Me he portado mal
Una investigación demuestra que nuestro cerebro se adapta al comportamiento deshonesto mediante la acumulación de pequeños actos corruptos. El porqué nos permitimos ser deshonestos es algo que los científicos están estudiando.
Imagine el lector que lo invitan a participar en un concurso. Lo que tiene que hacer es muy sencillo: observando una foto, adivinar con otra persona el número de monedas contenidas en frascos de cristal. Sólo usted puede ver la imagen con claridad; su socio, un desconocido del otro lado de la red, tiene una imagen borrosa. Si se acercan a la cantidad real, ambos ganarán un poco de dinero y tendrán algo curioso para relatar en casa. Hasta aquí todo está bien. Pero luego le dicen que si usted aumenta o disminuye el número de monedas en los frascos recibirá más dinero que su compañero. Le piden que mienta. ¿Qué haría? ¿Seguiría el juego, o actuaría honestamente? Aunque están en el mismo equipo, usted y su compañero no se conocen. Ni siquiera se han visto. Su interacción se limita a los mails que él le envía con sus cálculos de monedas. Además, puede estar seguro de que él no sabrá que mintió si eleva sólo un poco el monto en el frasco. “Necesito nuevos lentes”, se disculpará usted para luego salir de ahí con unos billetes de más. Nada mal.

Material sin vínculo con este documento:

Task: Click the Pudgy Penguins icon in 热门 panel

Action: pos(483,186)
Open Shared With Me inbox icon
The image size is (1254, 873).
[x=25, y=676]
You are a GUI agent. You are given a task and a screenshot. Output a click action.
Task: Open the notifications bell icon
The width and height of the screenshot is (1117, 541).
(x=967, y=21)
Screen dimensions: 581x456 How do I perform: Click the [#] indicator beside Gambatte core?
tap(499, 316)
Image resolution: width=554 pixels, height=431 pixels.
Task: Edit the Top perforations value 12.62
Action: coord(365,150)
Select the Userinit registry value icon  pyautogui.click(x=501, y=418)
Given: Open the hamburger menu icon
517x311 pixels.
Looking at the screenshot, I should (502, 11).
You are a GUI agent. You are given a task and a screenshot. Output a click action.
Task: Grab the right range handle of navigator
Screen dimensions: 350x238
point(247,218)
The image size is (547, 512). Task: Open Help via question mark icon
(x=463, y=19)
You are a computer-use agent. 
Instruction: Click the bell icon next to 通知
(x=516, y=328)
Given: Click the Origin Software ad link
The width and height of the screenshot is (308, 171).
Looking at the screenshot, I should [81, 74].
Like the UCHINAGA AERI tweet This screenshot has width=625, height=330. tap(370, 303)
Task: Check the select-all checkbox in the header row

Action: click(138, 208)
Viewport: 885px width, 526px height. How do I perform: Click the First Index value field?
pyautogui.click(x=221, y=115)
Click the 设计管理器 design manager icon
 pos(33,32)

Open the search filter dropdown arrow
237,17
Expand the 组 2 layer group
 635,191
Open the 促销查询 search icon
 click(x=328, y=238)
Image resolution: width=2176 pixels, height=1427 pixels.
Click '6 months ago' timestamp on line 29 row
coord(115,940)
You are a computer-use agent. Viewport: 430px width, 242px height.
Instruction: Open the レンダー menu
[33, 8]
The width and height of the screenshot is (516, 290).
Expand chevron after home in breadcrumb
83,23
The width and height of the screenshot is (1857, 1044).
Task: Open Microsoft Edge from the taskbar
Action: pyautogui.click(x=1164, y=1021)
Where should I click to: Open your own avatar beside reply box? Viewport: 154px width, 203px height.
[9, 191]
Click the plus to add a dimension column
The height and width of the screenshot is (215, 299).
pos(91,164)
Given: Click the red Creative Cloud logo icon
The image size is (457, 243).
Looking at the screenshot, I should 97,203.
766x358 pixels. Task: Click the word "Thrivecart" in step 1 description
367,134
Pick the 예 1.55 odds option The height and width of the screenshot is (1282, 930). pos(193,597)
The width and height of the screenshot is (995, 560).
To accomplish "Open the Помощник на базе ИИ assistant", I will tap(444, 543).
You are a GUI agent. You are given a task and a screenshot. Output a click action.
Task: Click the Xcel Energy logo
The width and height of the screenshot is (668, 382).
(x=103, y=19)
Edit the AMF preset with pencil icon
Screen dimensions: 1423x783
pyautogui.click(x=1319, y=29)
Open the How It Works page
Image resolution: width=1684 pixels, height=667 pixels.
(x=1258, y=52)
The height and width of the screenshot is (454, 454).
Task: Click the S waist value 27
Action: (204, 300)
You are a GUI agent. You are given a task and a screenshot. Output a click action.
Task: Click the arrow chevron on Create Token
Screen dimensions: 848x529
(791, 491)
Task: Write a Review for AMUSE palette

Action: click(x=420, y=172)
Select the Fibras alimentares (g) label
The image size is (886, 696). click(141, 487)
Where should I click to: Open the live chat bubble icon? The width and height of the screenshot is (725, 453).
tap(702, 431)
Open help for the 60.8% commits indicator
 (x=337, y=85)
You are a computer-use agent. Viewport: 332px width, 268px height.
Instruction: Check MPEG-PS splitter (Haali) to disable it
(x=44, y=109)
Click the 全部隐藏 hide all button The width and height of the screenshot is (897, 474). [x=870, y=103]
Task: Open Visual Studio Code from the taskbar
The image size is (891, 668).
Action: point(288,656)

Si pudiera ver dentro de su cerebro, tal como hicieron la Dra. Tali Sharot y su equipo del Affective Brain Lab mediante escáneres cerebrales, se daría cuenta de que cuando miente o engaña a su compañero, la parte que presenta mayor actividad es la amígdala. En el escáner ésta muestra mayor requerimiento de oxígeno. Como explica la doctora Sharot: “Cuando mentimos para obtener beneficios personales, nuestra amígdala produce una sensación negativa que limita el grado en que estamos dispuestos a mentir”. Se podría decir que es el sitio del cerebro donde se cocinan los sentimientos de culpa y vergüenza.